Ma, a mezza scala, diede nella fanciulla.

— Aurora! — esclamò, baciàndola in viso — io ti chiesi a tuo padre. Egli… mi ti ha negata!… Lo spaventài… perdona — e in quattro frasi la fece conta di tutto.

Ed essa? Essa pure baciollo… basta? sì ch'egli uscì che lanciava scintille.

 

VII

 Ultimi spruzzi di cattiveria

 

Appunto in quell'infàusto giorno, il signor Pietro ebbe il secondo colpetto. Egli rimase due dì senza potere spiccicare parola, i denti serrati tanto, che a pena gli si riuscì a introdurre qualche cucchiajo di roba. Nè il terzo colpetto si sarebbe fatto aspettare s'egli avesse saputo, che Enrico in persona era corso dal mèdico e dal farmacista, e che ora stava presso di lui, trepidando, in attesa di nuovamente servirlo.

E il signor Pietro non rimise un pie' nella vita (quasi a rincorsa alla morte) se non per proròmpere ingiurie contro alla figlia ed all'amato di lei. Parèa che non trovàssene mai di bastante. Sì ne disse di quelle, che il mèdico confessò ad Enrico ch'egli sentiva più voglia di mandarlo dal babbo che non di serbarlo alla figlia. E questa scioglièvasi in làgrime. Voleva proprio suo padre, che non le ne avanzasse una goccia per piàngerlo morto.

 

VIII

 Il testamento del signor Pietro

 È di mattina; le sei. Il dottore ha detto ad Enrico, che l'ammalato può andàrsene di minuto in minuto, e il giovanotto lo disse alla tosa. Sono dieci ore che il signor Pietro tiene chiusa la bocca e le palpèbre giù, rannicchiato contro del muro e ansante: solo, alle prime parole di una domanda d'Aurora che avèa sentore di chiesa e di preti, egli, impaziente, fremette.

E la fanciulla gli è accosto e gli ha una mano sul fronte, intantochè, nella medèsima stanza, Enrico, dietro di un paravento, aspetta una parola di pace.

Verso le sette, il moribondo si volge a fatica, guarda la figlia, e con la voce, come l'occhio, appannata:

— Aurora — fà.

— Oh babbo! — e la ragazza lo bacia.

— Par che la vita mi lasci — egli geme. — E io… io fui molto cattivo… più che cattivo, con la tua mamma e tè… ma…

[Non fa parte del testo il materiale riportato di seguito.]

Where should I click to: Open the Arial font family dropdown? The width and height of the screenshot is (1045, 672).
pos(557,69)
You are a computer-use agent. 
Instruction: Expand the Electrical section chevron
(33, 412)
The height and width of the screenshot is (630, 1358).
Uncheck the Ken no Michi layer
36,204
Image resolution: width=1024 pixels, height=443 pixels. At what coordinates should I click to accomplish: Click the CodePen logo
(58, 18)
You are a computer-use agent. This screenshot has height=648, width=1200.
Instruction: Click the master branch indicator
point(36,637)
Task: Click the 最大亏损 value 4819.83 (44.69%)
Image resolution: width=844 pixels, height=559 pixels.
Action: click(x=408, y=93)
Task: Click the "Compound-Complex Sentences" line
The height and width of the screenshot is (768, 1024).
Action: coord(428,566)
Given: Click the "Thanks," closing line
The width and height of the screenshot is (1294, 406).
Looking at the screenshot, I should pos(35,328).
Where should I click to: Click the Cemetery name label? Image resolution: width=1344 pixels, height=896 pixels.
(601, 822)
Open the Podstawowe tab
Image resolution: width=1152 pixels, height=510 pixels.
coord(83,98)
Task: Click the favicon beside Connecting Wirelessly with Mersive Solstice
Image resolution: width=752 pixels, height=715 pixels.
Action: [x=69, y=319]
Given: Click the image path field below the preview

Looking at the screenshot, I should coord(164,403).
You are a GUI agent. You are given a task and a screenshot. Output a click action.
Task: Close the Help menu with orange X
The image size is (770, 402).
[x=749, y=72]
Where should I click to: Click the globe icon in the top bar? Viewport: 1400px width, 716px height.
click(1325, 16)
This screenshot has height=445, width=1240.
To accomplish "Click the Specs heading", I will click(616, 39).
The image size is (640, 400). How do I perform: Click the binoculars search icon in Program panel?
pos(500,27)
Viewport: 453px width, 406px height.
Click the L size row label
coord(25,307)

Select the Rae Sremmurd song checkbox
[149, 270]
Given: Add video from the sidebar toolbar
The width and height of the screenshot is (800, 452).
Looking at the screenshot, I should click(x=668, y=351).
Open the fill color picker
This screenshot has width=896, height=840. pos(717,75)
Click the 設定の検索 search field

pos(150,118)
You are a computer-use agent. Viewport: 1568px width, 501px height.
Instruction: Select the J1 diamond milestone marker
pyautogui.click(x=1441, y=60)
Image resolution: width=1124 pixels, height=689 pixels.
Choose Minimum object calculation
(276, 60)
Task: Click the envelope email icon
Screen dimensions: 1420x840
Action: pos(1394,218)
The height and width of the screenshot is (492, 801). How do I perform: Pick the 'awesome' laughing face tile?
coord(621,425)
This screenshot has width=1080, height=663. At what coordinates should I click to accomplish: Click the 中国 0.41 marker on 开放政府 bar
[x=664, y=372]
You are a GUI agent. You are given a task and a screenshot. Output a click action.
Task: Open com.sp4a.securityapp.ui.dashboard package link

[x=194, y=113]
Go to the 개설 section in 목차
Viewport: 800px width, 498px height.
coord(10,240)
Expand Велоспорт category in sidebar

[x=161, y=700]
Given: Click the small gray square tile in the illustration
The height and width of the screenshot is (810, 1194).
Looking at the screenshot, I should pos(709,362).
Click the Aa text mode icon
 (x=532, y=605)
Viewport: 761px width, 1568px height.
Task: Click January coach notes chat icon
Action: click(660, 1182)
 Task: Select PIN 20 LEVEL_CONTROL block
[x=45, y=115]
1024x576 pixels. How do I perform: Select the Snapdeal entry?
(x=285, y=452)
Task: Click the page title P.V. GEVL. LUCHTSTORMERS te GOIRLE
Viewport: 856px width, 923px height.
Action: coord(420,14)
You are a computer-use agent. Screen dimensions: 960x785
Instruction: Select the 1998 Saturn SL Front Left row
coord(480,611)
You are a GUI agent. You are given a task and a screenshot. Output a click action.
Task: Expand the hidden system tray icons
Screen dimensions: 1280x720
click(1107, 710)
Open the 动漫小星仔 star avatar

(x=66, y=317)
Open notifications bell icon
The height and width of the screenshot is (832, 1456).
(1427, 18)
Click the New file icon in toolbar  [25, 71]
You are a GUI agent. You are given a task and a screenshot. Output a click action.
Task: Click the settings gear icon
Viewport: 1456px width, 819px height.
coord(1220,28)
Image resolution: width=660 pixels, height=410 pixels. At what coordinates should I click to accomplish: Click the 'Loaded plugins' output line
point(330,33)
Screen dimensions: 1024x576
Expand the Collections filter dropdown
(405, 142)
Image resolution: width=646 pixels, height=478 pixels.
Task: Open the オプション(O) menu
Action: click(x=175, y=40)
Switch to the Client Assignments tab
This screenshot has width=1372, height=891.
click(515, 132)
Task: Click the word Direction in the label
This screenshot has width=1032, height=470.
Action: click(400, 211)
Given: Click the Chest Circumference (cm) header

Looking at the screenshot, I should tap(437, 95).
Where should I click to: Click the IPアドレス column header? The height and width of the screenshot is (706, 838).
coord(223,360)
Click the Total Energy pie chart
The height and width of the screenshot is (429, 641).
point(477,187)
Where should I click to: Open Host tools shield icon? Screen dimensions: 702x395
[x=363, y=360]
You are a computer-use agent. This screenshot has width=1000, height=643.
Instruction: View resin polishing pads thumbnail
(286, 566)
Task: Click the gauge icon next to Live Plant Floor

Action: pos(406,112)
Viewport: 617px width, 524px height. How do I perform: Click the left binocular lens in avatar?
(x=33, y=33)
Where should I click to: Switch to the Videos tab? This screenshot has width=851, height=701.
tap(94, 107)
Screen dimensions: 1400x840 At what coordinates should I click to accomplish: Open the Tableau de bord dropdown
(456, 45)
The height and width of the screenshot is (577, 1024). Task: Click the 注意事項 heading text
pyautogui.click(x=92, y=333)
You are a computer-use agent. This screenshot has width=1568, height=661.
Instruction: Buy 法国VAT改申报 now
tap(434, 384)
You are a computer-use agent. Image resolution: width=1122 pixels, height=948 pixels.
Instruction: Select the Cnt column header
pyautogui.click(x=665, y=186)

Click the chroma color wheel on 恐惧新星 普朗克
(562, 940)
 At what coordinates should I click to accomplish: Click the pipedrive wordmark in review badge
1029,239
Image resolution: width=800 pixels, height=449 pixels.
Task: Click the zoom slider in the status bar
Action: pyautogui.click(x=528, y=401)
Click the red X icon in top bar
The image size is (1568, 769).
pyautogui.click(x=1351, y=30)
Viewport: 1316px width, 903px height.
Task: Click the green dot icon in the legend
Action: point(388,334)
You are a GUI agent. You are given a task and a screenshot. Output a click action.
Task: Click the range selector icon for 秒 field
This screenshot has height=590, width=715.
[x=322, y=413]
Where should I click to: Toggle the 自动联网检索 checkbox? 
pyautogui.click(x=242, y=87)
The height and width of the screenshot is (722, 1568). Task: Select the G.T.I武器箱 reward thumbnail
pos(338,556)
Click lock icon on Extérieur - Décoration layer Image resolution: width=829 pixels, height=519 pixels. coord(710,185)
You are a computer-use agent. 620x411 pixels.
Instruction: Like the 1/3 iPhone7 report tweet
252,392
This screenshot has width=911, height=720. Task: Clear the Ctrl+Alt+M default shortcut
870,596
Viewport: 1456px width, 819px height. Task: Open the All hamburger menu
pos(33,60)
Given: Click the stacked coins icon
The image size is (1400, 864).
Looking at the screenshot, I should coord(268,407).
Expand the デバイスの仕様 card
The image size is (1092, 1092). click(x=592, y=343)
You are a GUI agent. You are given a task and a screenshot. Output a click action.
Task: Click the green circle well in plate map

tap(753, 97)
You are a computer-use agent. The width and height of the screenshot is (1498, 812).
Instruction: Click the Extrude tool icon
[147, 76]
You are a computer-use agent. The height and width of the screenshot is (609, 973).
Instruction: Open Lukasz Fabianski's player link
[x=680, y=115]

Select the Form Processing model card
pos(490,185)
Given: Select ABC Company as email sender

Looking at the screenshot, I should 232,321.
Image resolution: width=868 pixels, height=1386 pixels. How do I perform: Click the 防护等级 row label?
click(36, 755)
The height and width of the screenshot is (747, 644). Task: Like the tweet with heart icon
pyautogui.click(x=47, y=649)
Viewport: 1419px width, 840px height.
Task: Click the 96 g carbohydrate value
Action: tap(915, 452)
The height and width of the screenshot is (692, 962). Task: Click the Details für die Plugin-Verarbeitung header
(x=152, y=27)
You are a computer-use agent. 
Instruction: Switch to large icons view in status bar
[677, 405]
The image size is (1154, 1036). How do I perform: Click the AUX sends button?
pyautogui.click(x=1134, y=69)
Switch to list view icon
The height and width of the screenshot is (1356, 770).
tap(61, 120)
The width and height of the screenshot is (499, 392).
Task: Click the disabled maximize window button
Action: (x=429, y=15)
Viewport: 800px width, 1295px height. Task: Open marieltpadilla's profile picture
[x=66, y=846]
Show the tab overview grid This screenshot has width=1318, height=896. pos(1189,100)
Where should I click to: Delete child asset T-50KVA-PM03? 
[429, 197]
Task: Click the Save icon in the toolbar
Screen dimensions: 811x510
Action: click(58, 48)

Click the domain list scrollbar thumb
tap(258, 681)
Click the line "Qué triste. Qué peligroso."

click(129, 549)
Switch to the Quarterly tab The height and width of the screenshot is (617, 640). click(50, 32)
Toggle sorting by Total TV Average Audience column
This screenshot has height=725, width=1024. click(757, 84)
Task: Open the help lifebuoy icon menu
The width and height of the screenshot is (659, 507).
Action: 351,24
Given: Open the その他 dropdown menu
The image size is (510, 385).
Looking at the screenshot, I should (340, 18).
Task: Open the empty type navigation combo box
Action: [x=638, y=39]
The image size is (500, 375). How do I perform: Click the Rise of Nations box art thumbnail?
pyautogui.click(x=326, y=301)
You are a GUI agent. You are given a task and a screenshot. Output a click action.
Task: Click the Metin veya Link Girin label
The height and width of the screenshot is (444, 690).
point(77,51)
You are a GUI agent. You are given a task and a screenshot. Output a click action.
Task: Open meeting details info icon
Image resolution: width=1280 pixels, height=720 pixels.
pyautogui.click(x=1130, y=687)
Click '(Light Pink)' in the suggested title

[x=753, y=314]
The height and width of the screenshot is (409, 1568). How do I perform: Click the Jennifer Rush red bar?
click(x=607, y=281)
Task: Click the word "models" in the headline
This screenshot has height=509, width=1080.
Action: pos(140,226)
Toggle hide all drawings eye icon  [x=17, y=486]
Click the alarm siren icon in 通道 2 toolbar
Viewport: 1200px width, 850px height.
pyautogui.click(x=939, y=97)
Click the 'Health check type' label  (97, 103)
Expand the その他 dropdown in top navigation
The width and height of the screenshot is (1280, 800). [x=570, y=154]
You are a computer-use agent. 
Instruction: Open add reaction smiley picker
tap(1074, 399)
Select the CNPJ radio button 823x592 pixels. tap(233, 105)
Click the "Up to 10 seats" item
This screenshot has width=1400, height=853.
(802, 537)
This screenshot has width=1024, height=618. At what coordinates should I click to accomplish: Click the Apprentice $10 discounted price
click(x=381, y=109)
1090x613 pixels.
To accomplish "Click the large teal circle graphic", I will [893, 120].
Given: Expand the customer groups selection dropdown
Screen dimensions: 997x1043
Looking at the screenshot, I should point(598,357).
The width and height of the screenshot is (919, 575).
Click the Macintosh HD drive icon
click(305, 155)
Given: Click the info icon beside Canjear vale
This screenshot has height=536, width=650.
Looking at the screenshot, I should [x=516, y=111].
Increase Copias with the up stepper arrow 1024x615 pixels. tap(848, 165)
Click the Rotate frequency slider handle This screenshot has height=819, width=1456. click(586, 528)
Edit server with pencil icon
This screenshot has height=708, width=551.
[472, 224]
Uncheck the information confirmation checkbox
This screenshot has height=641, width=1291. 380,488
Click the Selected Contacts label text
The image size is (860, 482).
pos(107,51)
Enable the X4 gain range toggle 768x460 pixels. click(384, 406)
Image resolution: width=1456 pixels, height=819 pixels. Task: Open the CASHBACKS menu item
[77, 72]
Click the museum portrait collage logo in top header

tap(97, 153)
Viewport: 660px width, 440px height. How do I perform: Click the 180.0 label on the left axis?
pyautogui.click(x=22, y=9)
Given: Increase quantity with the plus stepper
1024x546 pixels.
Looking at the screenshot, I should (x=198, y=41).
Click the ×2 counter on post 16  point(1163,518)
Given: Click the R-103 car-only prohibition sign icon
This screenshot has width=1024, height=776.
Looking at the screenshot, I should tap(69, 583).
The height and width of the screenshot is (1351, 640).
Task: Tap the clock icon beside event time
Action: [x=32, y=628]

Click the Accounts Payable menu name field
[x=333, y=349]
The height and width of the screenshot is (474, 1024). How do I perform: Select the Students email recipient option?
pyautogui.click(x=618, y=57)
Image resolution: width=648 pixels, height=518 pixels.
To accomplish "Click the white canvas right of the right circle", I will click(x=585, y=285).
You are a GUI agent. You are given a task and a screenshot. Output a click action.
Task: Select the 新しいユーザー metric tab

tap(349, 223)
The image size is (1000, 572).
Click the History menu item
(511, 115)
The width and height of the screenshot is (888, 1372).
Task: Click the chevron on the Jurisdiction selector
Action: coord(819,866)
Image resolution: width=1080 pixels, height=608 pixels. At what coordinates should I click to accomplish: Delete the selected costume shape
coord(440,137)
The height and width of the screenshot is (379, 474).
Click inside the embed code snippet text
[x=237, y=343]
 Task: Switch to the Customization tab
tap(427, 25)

— Oh babbo! — singhiozza la tosa.

— Ma — egli riprende con pena — io vo' che tu sia felice… Tu devi giurarmi… Eh? giuri?

— Sì…

— Di non sposare il Giorgi… il San-Giorgio, perchè… —

Enrico diede un sussulto di cui vacillò il paravento, e si fuggì nella stanza vicina. Là si gettò su'na sedia, pianse. Oh quando stillossi, mio Dio, una quintessenza più acuta di malvagità?

 

 

IX

 Dichiarazione del testamento

 

Aurora entra là dove Enrico si sta disperando, pàllida, con due madonnine che le còrrono giù:

— Pòvero babbo! — sospira.

— E tu che hai promesso, tu? — chiede l'amante con un singulto d'angoscia.

Ed essa: quello che manterrò.

Il giovanotto la mira con uno sguardo da folle, uno sguardo che preavvisa di serrare le imposte.

— O Enrico, esclama la bella — e chi ne toglie di amarci? —

E si amàrono infatti, e si amàrono sempre, chè il solo amore li tenèa legati. E stampàrono bimbi, intellettuali, formosi, i quali fùrono a loro il miglior contratto di nozze e la migliore delle benedizioni.